Economic policy in Europe need a goal rather than just responding to crises or managing locations. A mission-oriented economic strategy not only targets short-term growth goals, but also focusses on future societal concerns such as climate neutrality, technology sovereignty, and social stability in times of significant change.
The primary requirement for this is not less, but greater collaboration. Joint industrial initiatives, coordinated investments in strategically important technologies and infrastructure, the strengthening of the European internal market, and a consistent emphasis on people’s skills, competencies, and knowledge are all essential components of a confident and resilient European economic and industrial strategy.
A mission-orientated economic strategy is no longer simply about the “how much” and “who”, but also about the “why”. The objective is a collaborative economic policy endeavour to address specific difficulties, foster technical and social advances, and diverge from well-trodden pathways.
Clear political boundaries for the intended direction of growth are critical: they give protection during stormy periods, decrease investment risks, provide guidance, and boost confidence in the selected path. Technological openness, which is frequently cited in political discourse, must not be used to justify stagnation. What the industry requires is clarity—consistent messages about where the journey is going.
Regulation, subsidies, public procurement, and other mechanisms can all help to bring about change if they are coordinated and aligned with a single aim. At the same time, the social component of change must be acknowledged since every change results in both victors and losers.
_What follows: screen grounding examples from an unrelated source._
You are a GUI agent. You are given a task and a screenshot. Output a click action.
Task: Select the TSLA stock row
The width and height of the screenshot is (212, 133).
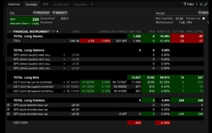click(x=17, y=41)
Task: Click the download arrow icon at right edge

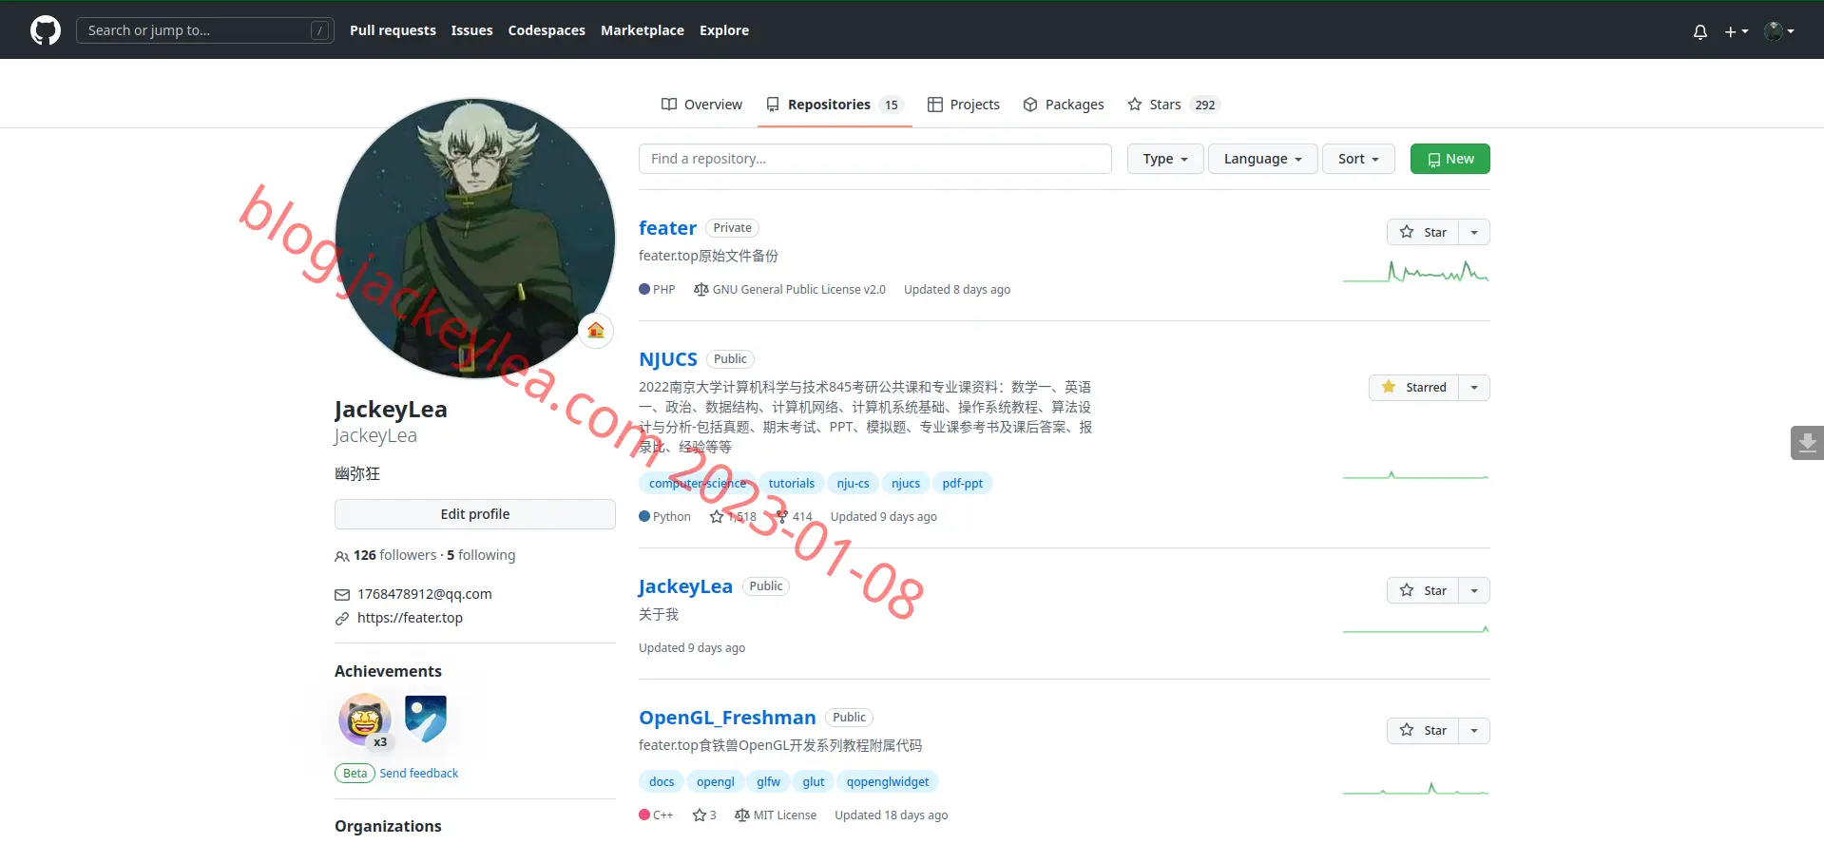Action: 1807,443
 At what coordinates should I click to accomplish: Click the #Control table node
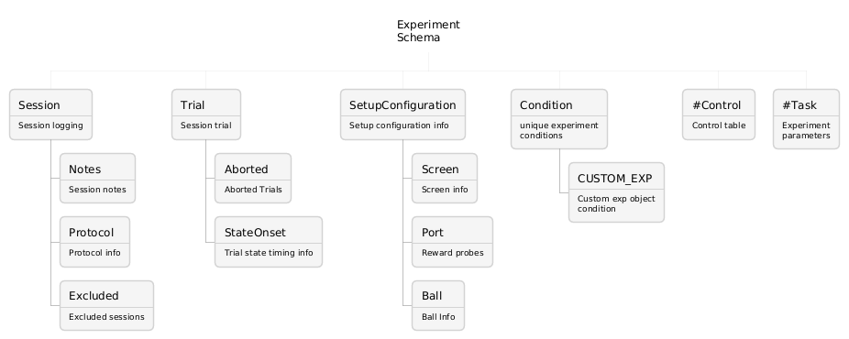coord(719,115)
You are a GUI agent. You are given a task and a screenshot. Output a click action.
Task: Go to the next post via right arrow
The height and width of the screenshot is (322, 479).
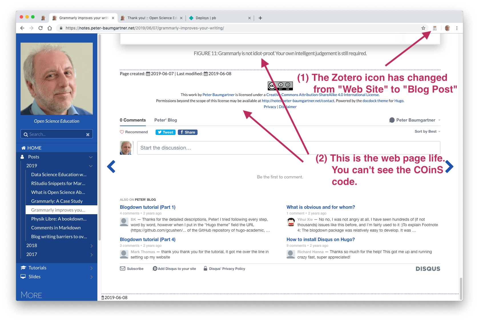pyautogui.click(x=449, y=166)
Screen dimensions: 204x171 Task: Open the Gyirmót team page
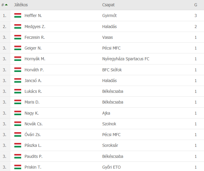point(109,16)
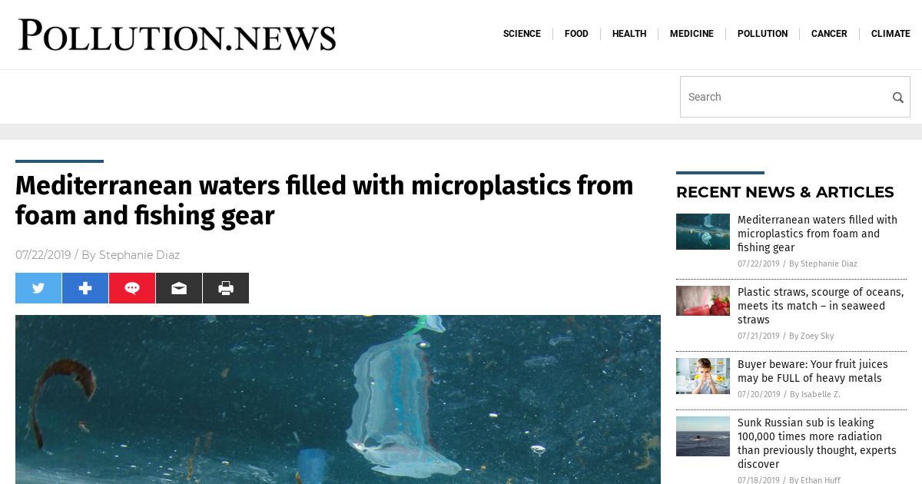This screenshot has height=484, width=922.
Task: Click the search magnifier icon
Action: pyautogui.click(x=897, y=98)
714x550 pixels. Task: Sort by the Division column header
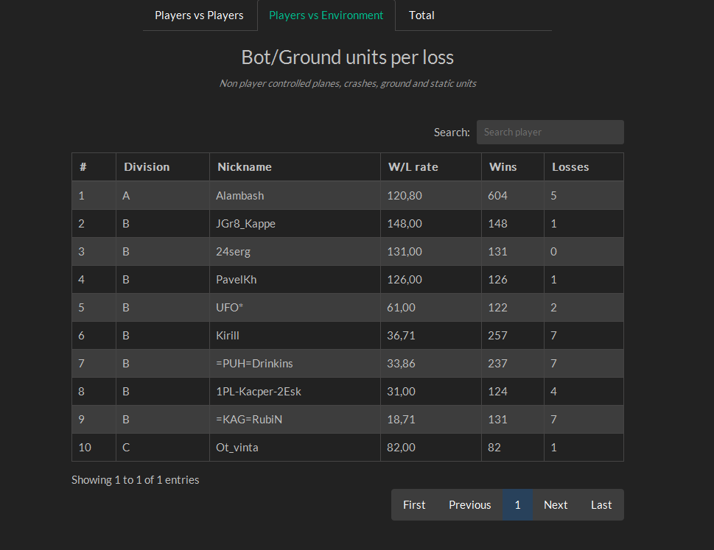pos(147,167)
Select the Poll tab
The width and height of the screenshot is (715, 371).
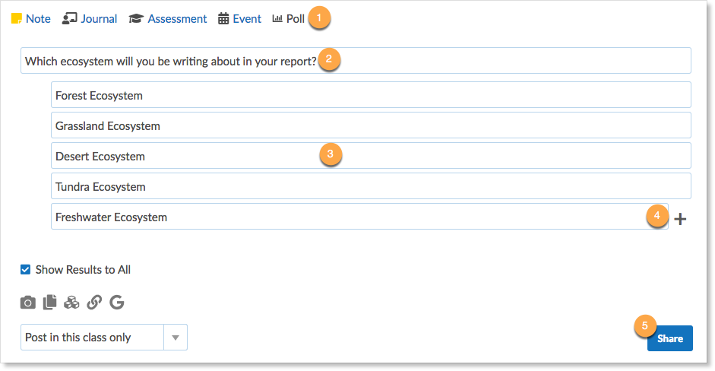[x=288, y=19]
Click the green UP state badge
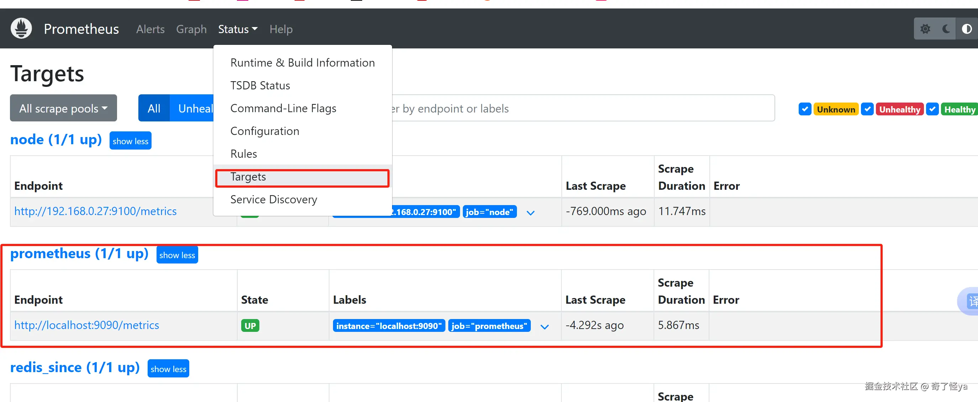The height and width of the screenshot is (402, 978). pos(250,326)
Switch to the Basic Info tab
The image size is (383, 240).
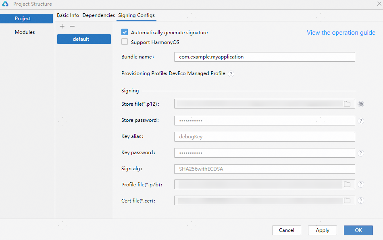point(68,15)
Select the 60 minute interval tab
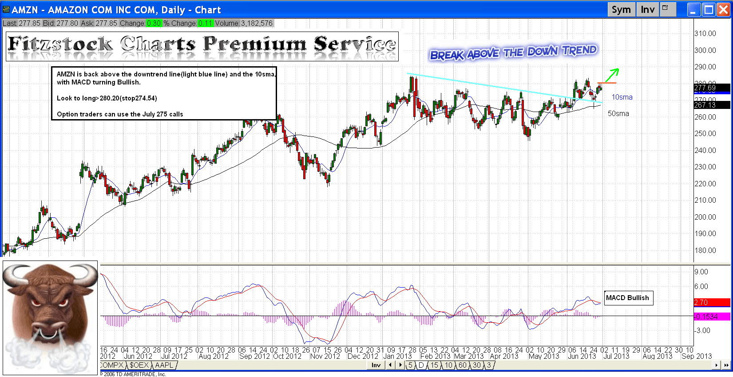Screen dimensions: 733x377 click(462, 365)
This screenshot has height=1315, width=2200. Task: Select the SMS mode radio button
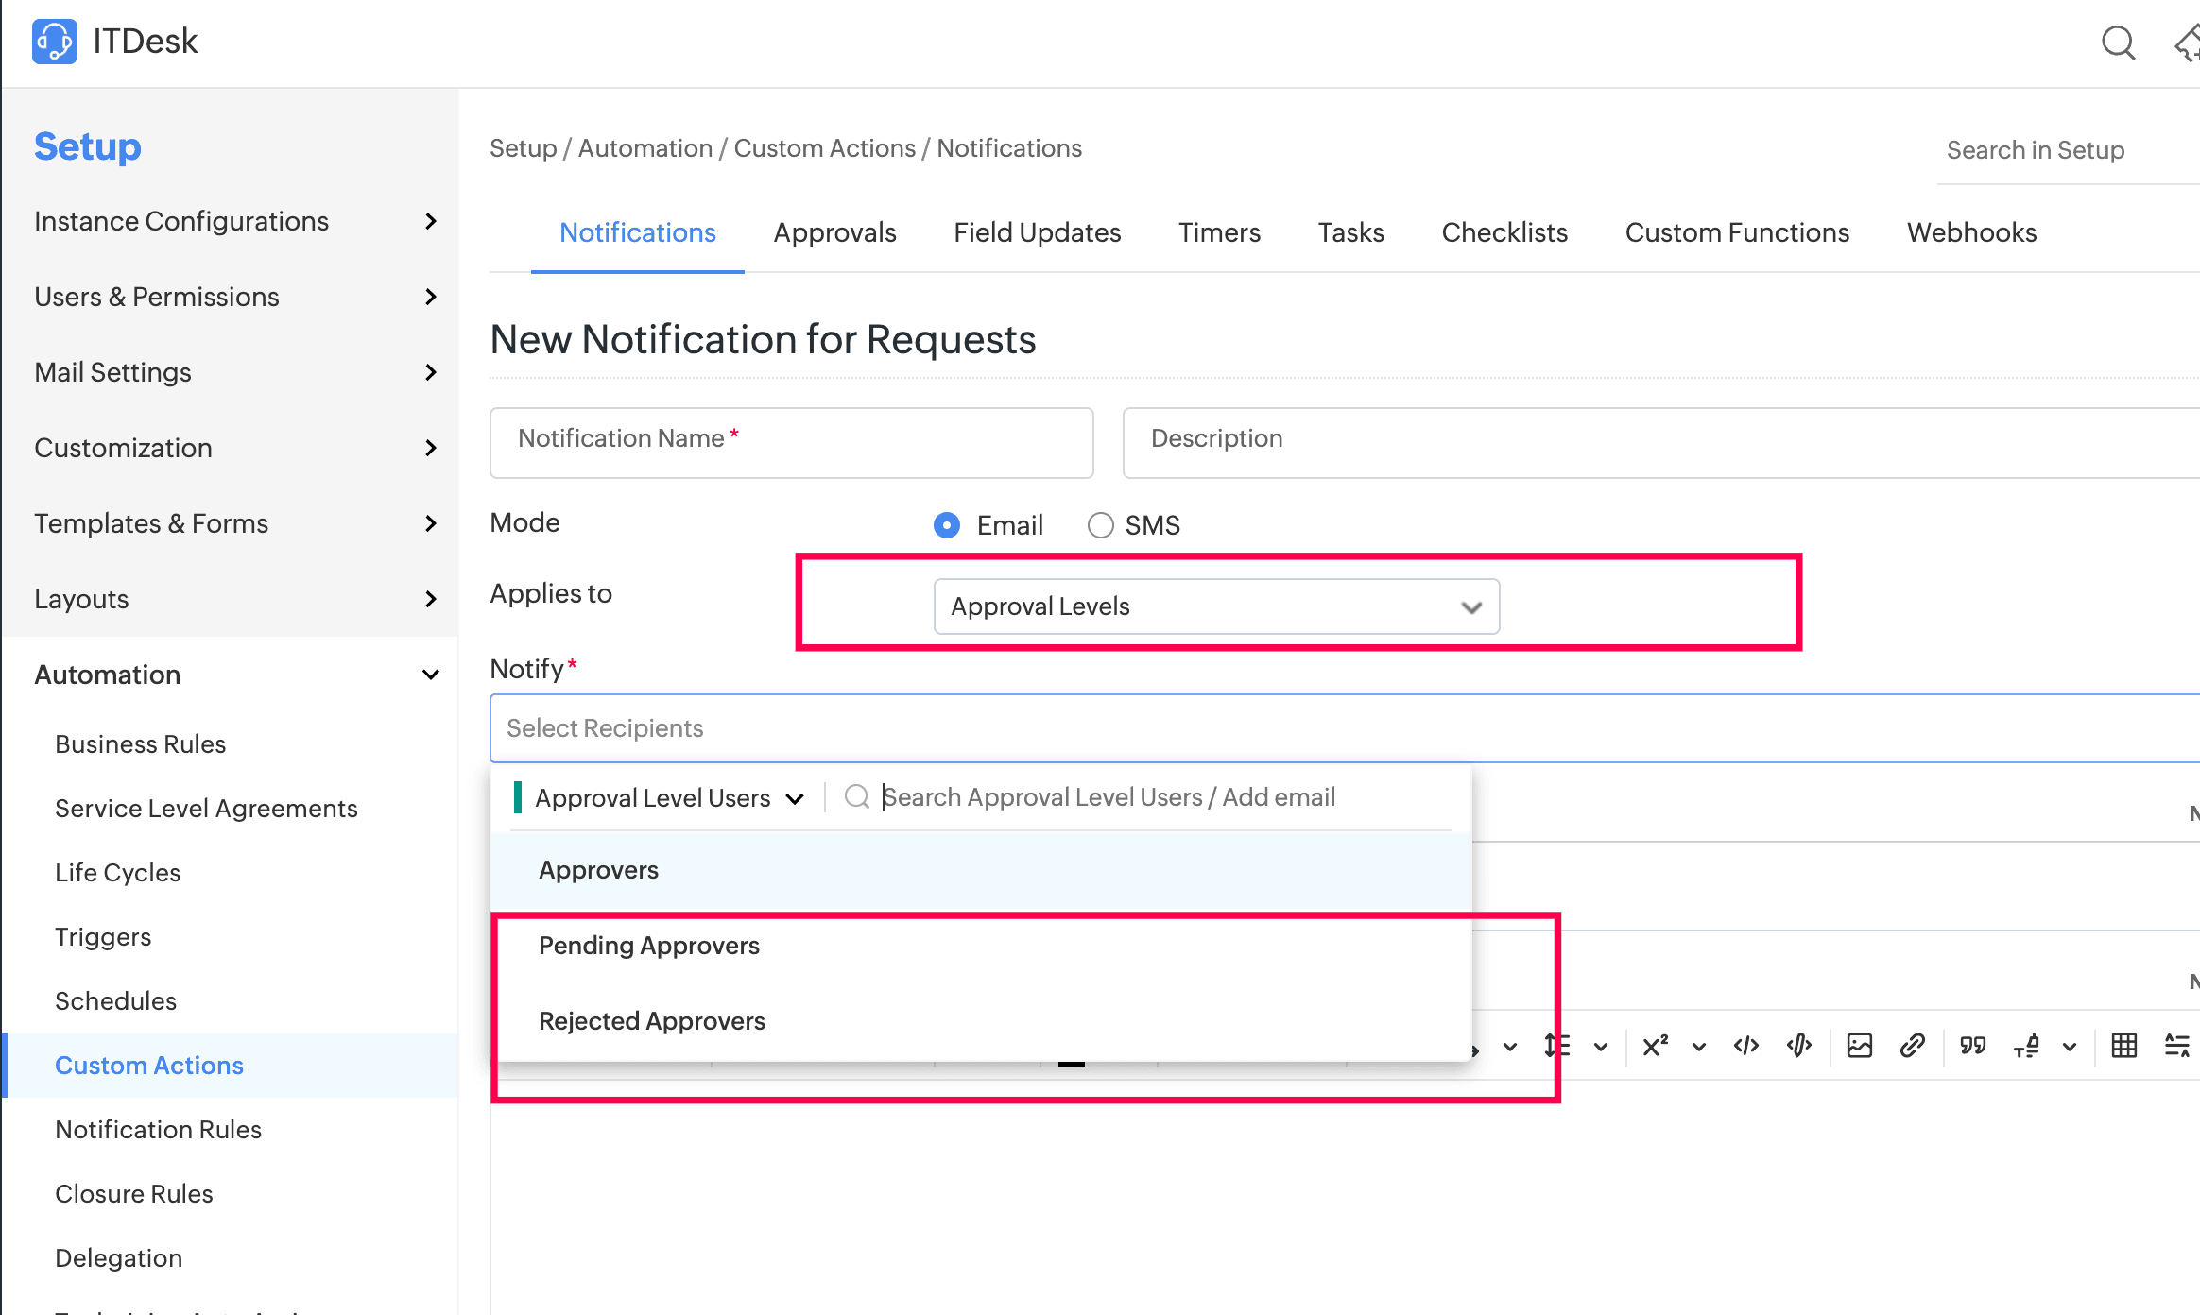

This requires a fair distribution of transformation burdens—the costs and impacts of change—through targeted assistance for structurally weak regions, effective continuing education systems, and social security systems in welfare states.
The state’s strategic presence, willingness to influence things, and cooperation are what make a durable economic strategy, not its absence. It is past time to reiterate this truth – and align our economic strategy and the institutions that administer it properly.
AUTHOR
Michael Soder is an economist at the Vienna Chamber of Commerce and Industry’s Economic Policy Department, where he specialises in green structural change, industrial policy, research, technology, and innovation. He lectures at both the Vienna University of Economics and Business and the FH Campus Wien. His most recent book is “A Green Revolution: A New Economic Policy in Times of the Climate Crisis.”